O boa noite protocolar se segue à indicação do destino. Mas o silêncio não permaneceria muito tempo naquele carro. Afinal, um taxista que não puxa assunto não é carioca. Mas ele queria mais do que criar uma conexão com o seu passageiro. Desejava desabafar. Algo que o operário das palavras só perceberia quando já estava mergulhado numa conversa que só teria fim após o pagamento da corrida.

No rádio, Rita Lee exibe todo o seu talento numa daquelas emissoras do gênero “good times”. O taxista aumenta o volume e começa a cantar. "E nem só de cama vive a mulher/Por isso não provoque/É cor de rosa choque".

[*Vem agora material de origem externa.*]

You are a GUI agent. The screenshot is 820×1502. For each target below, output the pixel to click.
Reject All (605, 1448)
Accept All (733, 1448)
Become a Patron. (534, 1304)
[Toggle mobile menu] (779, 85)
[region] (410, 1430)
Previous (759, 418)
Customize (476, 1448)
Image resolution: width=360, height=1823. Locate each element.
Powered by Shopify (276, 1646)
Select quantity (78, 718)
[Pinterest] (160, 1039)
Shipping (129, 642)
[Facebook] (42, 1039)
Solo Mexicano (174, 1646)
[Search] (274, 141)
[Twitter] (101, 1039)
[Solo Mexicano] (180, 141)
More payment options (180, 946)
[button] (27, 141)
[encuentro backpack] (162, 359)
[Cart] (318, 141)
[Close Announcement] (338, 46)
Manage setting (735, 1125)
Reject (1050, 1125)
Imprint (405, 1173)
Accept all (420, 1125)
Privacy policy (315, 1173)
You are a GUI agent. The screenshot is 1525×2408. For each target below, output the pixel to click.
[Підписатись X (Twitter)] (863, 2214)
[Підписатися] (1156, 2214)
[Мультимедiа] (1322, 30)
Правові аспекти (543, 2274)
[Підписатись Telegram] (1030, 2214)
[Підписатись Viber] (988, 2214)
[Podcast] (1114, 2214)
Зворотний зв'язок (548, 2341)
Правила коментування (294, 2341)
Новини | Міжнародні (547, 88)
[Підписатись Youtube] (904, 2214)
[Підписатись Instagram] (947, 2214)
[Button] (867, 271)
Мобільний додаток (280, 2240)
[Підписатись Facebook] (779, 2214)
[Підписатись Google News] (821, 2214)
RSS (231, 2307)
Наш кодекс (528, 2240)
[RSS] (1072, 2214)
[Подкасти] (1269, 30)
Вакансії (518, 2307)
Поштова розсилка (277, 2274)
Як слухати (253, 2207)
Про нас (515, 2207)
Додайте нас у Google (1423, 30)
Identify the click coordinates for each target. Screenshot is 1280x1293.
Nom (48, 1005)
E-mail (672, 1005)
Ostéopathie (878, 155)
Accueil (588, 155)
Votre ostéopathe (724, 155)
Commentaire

Exibindo uma boca com sorriso largo que revelava a ausência de laterais no sistema defensivo, o taxista do alto dos seus 50 e muitos anos para a cantoria e resolve virar crítico musical:

- Isso é que é música! Rita Lee, parceiro! Não se encontram mais cantoras como a Rita Lee. Quem é que seria capaz de fazer uma poesia como essa hoje? Um funkeiro? Nada. Espera sentado. Vocês vivem na pior – disse o protótipo de Nelson Motta.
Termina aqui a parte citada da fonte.